Please take the records that follow and repeat exactly the lines starting with the line with "Task: Open the alerts bell icon" and going on through the line with "Task: Switch to the Deployment tab".

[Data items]
- - - -

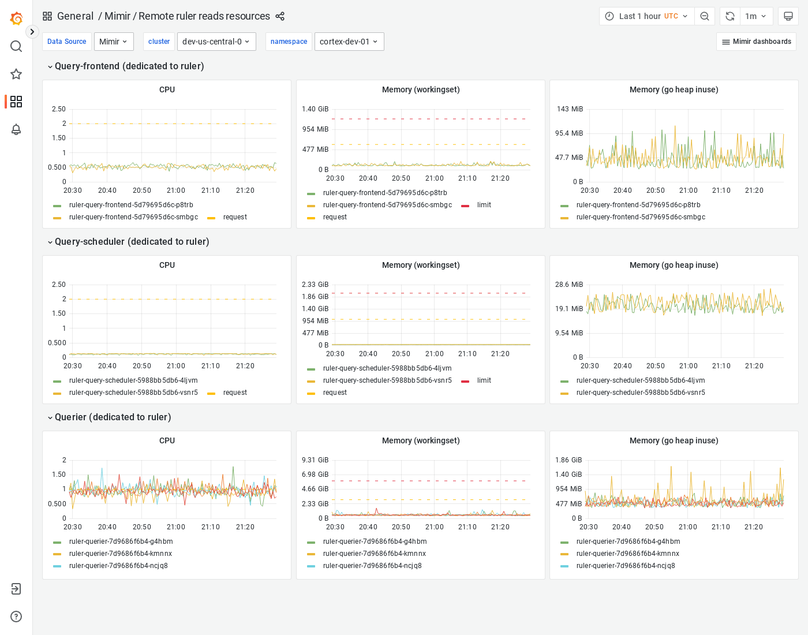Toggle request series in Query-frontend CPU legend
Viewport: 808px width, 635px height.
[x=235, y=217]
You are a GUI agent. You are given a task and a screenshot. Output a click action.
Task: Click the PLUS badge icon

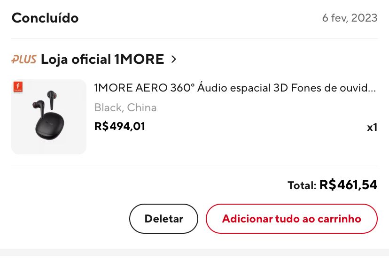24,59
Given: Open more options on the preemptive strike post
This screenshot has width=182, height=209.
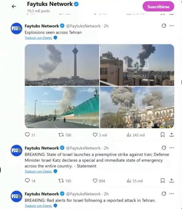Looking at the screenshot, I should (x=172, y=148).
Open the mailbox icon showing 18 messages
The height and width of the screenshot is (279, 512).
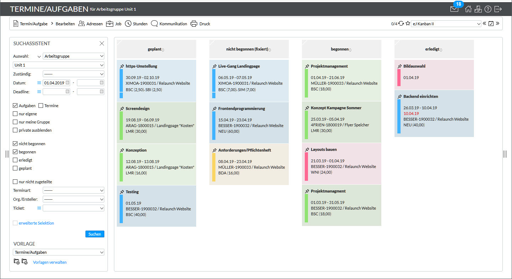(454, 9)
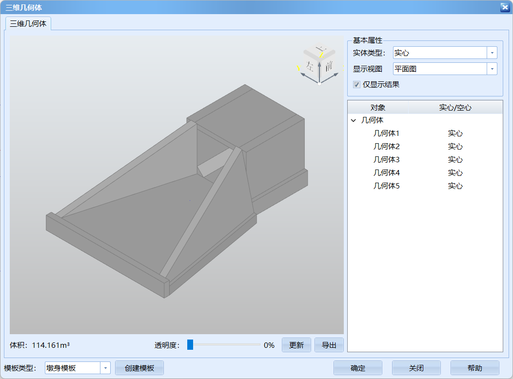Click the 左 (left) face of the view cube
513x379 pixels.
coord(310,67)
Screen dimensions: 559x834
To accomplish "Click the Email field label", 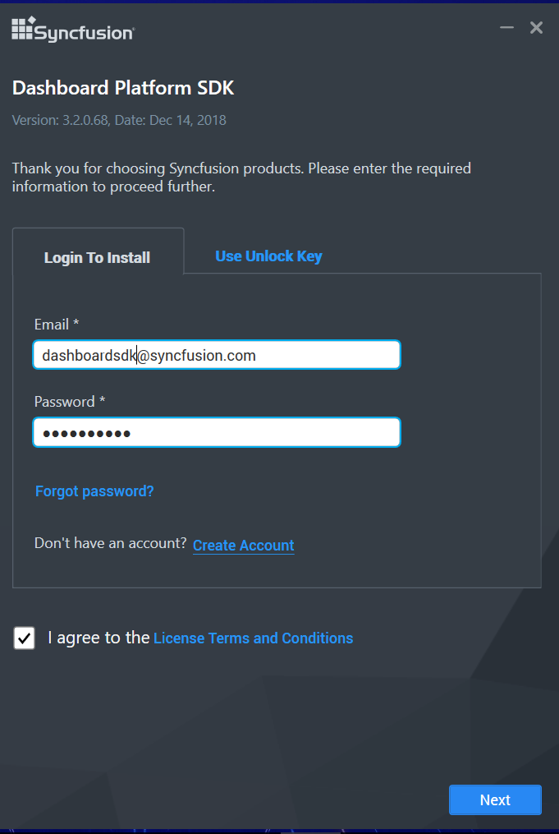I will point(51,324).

- - - -

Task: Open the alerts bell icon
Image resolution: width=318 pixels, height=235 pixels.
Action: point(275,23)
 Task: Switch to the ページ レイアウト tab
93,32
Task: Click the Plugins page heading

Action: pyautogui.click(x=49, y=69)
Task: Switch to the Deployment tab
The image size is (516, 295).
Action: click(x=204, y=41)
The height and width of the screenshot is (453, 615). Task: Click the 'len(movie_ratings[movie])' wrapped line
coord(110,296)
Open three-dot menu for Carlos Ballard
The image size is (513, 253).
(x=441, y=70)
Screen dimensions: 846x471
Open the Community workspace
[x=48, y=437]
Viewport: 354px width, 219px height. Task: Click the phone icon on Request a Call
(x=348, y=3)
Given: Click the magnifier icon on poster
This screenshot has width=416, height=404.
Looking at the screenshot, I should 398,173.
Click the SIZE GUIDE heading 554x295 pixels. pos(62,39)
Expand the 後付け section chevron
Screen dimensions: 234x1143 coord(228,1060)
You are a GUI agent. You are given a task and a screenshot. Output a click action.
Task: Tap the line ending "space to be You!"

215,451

- - - -

### TASK OUTPUT
Task: Open the alerts bell icon
Image resolution: width=318 pixels, height=235 pixels.
Action: point(275,23)
 Task: Switch to the ページ レイアウト tab
93,32
Task: Click the Plugins page heading

Action: pyautogui.click(x=49, y=69)
Task: Switch to the Deployment tab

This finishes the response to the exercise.